Most Active Data Scientists, Free Books, Notebooks & Tutorials on Github

Analytics Vidhya Last Updated : 10 Oct, 2016

7 min read

Introduction

“Who’s your favorite data scientist?” asked the recruiter. None of the candidates could give a satisfactory answer. May be, they thought becoming a data scientist has nothing to do with following them. Is it?

Think back, when you were a kid and played sports, didn’t you admire any sports player and aimed to be like him / her, when you grow up? I am sure you did. Actually, it helped you in two ways:

They made you believe that what you are doing is possible.
Their success and popularity inspired you to set your own goals.

The path to becoming a data scientist is exhausting, just like a marathon. To ensure you don’t fall out, it is important that you keep seeking motivation from what others are doing.

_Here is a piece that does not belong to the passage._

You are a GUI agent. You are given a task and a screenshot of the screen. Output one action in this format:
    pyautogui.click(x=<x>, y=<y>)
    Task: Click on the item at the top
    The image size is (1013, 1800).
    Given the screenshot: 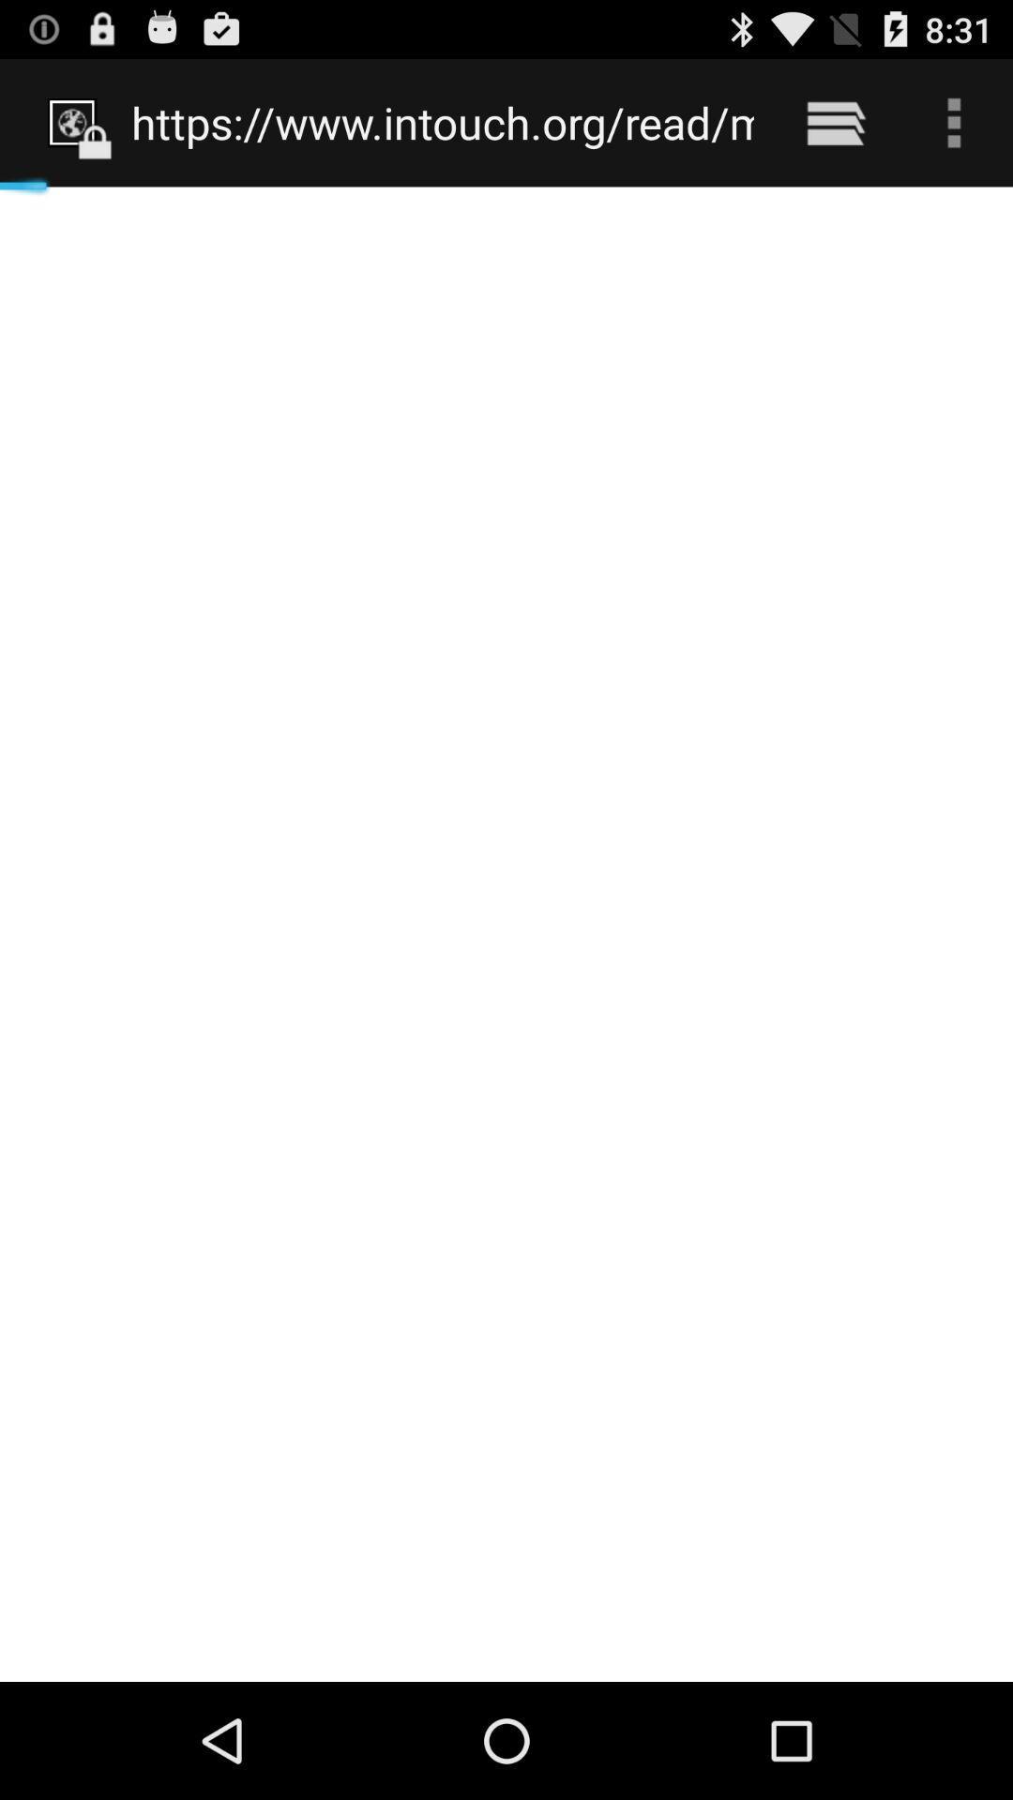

In this article, I’ve listed the most active data scientist on github, so that you can follow & see what are they upto (specially projects). Also, I’ve enlisted the best github repositories, free books, notebooks to help you become better at machine learning & data science.

Most Active Data Scientists to Follow, Free Books & Tutorials on Github

Table of Content

Github’s Story (in brief)
Tutorials / Repositories
- For Starters
- For R Users
- For Python Users
- More Repositories
Free Books
Most Active Data Scientists to Follow

Github’s Story

Github is the de-facto social network for coders! You can connect, follow & learn from many successful coders and data scientists on the platform. Started in 2008, Github:

Currently serves 14 million users around the world.
More than 32 million people visit their website every month.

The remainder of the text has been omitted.